Gaziantep Üniversitesi'nde yaklaşık 1 yıldır sürmekte olan mobbing davası sonuçlandı.
Gaziantep Üniversitesi'nde bir doçent tarafından mobbing davası açılan Prof. Dr. Ali Gür, mahkemede haklı çıkmasının ardından konuyla ilgili bir basın açıklaması düzenledi. Gür, "Yaklaşık bir yıl önce Beden Eğitimi Spor Yüksekokulu'na müdür olarak atandım. Benim oraya atanmam doğal olarak bazı kuralları oturtmak içindi. Daha önce bazı problemler, ciddi sorunlar, öğrencilerle ilgili, öğretim üyeleri ile ilgili ciddi sorunlar olduğu için Rektörümüzün takdiri ile benden önceki müdür olan Doç. Dr. Kürşat Karacabey'in yeniden görev uzatılması yapılmadı ve ben onun yerine atandım. Ancak atandıktan sonra arkadaşımız geçmişteki kendi yapmış olduğu uygulamaların aynı devam etmesini istediği için kuralsızlıklar istiyordu. Kendisinin her şeyden muaf tutulmasını istiyordu. Ben de orada kurum amiri yetkilisi olarak kuralların herkes için geçerli olduğunu ve mutlaka kurumun kurumsallaşmış bir yapı içerisinde idare edilmesi gerektiğine inanıyorum. Yapmış olduğum bütün uygulamalarda kanunlara ve yönetmenliklere uygun bir şekilde herkes için adil, eşitlikçi ve insanları kazanma merkezli davrandım. Ancak arkadaşımızın bu konuda kendi hukuksuzluklarını gerek ders dağılımlarında olsun, gerekse yapılanma içerisinde diğer arkadaşlarını tacize varacak kadar, onları bunaltmaya varacak kadar baskılarını gözardı edemezdim. Bunun üzerine uygulamalar yapılırken, arkadaşımız benim hakkımda, kendisine psikolojik taciz uyguladığım gerekçesiyle mobbing (psikolojik baskı) davası açtı. Yaklaşık 1 yıl bu dava devam etti, celseler oluşturuldu ve en nihayetinde hakim karar verdi. Ancak bu arada arkadaşımız birçok yerlere şikayetlerde bulundu, daha dava devam ederken, gerek mahkemeyi gerekse kamuoyunu benim hakkımda olumsuz bir yargıya ulaştırmak için yönlendirme çabalarına gitti. Basında birçok yazılar yazıldı. Ancak ben bu 1 yıl içerisinde hiçbir şekilde kamuoyunda, basın ve yayın yoluyla hiçbir bilgi sunmadım ve hiçbir açıklama yapmadım. Amacım kanunlara saygılı bir şekilde adaletin doğru ve haklı karar vermesini beklemekti" ifadelerini kaydetti.
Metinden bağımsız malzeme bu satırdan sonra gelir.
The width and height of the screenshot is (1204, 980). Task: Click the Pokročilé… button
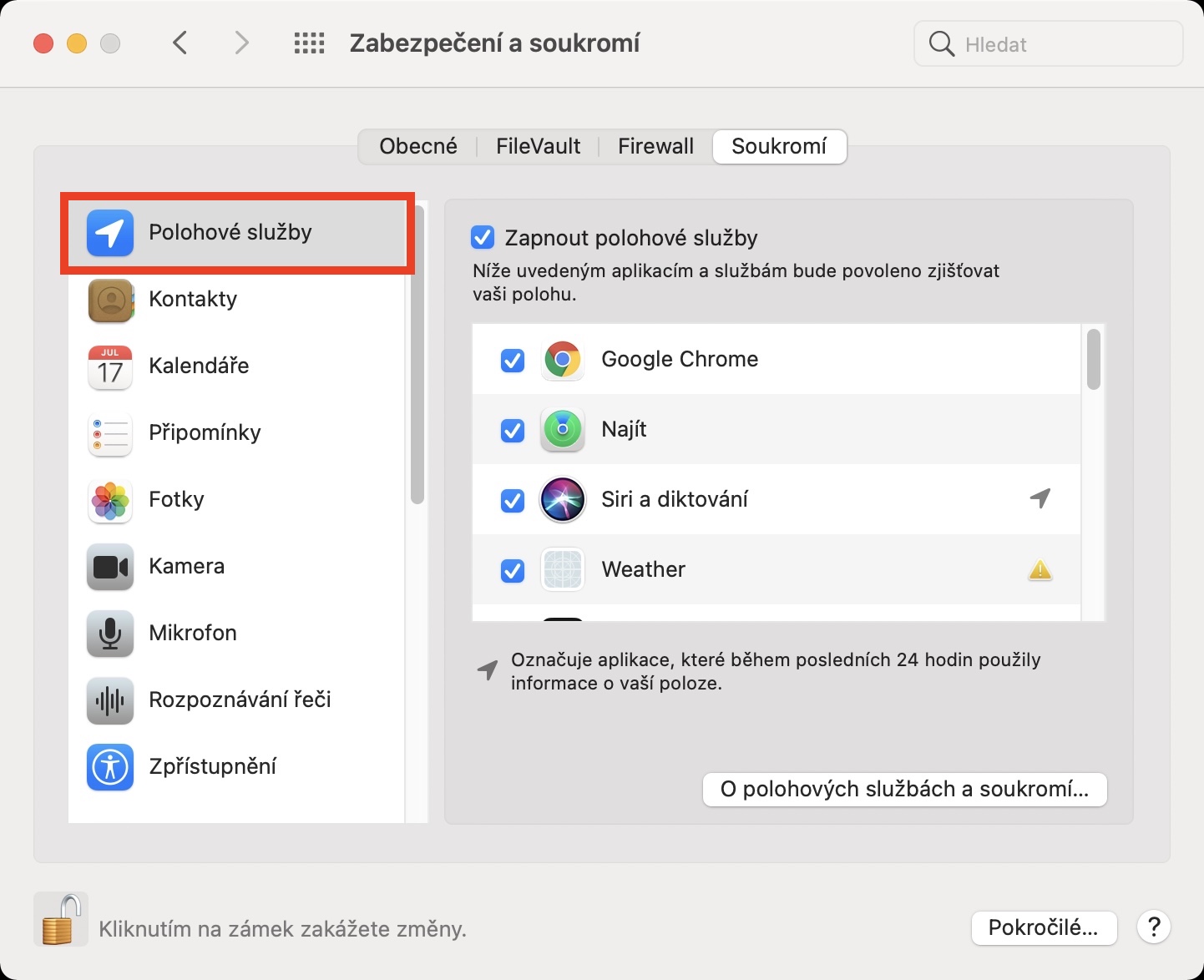tap(1044, 927)
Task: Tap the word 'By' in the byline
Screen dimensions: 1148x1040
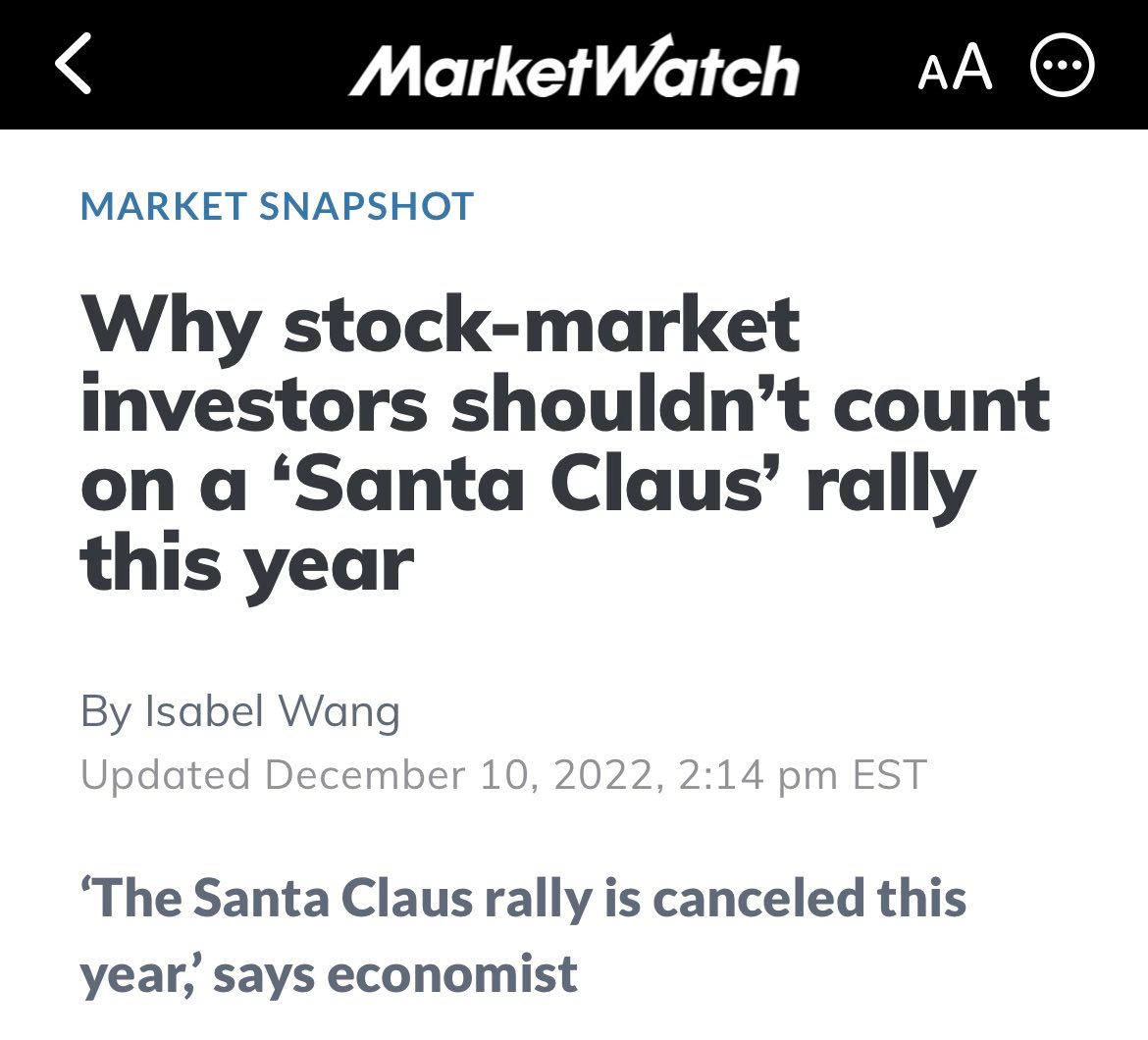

"Nihayetinde 24 Ocak 2013 tarihinde dava karara bağlandı ve arkadaşımızın açmış olduğu dava reddedildi" diyen Gür, açıklamasına şöyle devam etti:
"Yani bu şu demektir; şu ana kadar basın-yayın yoluyla veya yapmış olduğu şikayetlerle birçok kuruma beni rencide etmek üzere iftira kampanyaları yürütmesi ve bunu da mahkemede tescillemeye kalkması üzerine hakimler adaletli davranarak kararını verdi ve kendisine yapılan uygulamaların tamamen kanun ve yönetmelikler çerçevesinde olduğunu ve kurumsal işletim sisteminde hiçbir sorunun olmadığını tescillemiş oldu. Benim yapmış olduğum bütün uygulamaların haklı ve yerinde olduğuna karar vermiş oldu. Şimdi dava sonuçlandı, atılan iftiralar ve kamuoyunu yanıltma hamleleri sonuçsuz kaldı. Hakkımda dava açan Doç. Dr. Kürşat Karacabey, mobbing terminolojisinin arkasına sığınıyor sürekli. Şahıs hep şunu söylüyor; 'ben şu ana kadar çok dürüstüm, hakkımda hiçbir soruşturma açılmadı.' Ancak bu arkadaşımız zaman içerisinde 2010 yılında bir KPSS sınavı yolsuzluğundan dolayı özellikle içeriye alındığı, içeride bir süre tutulduğu ve bunun da kamuoyu tarafından bilindiğini herhalde görmemezlikten gelmektedir. Dolayısıyla, kendisi açısından özellikle geçmişte sıkıntılı süreç yaşanmış ve üniversite içerisinde yoğun bir şekilde, gerek lojmanlarda gerekse üniversite bünyesinde huzursuzluklarından kaynaklanan idareciliğinin devam etmemesi algısını maalesef kabullenememiş ve hazımsızlıktan dolayı bana karşı ciddi bir kampanya başlatmıştır. Aynı zamanda bana yapılan bu kadar iftiralara sessiz kalamazdım. Ben de bir tazminat davası açtım. Bu tazminat davası halen devam etmektedir. Dolayısıyla dava devam ettiği için bu konuda herhangi bir fikir beyan etmem uygun değildir. Çünkü kanuni açıdan da bu uygun değildir. Davanın sonucunu merakla bekliyorum ve ben bu konuda yine yüce Türk adaletine güveniyorum."